▶ **Directions for this task**:
Whenever "screenshot" appears in a line, please copy that line from the data.

>>>

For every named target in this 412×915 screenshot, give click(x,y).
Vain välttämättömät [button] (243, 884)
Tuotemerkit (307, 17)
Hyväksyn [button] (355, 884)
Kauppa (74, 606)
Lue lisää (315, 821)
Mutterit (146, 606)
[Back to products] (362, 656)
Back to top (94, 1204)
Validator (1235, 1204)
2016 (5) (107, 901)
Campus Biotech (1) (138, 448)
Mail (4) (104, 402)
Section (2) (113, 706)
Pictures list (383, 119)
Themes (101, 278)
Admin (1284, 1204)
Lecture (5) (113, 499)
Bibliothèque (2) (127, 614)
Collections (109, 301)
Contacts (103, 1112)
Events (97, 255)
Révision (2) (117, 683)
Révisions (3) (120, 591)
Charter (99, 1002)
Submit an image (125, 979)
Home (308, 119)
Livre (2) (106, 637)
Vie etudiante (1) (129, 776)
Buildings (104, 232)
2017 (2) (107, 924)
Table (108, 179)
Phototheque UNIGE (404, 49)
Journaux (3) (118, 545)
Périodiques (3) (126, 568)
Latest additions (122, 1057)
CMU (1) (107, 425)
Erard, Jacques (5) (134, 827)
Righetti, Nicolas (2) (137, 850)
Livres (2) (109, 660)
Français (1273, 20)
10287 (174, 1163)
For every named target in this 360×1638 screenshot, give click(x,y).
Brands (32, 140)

<<<

▶ **Result of this task**:
For every named target in this 412×915 screenshot, give click(x,y).
For every named target in this 360×1638 screenshot, give click(x,y).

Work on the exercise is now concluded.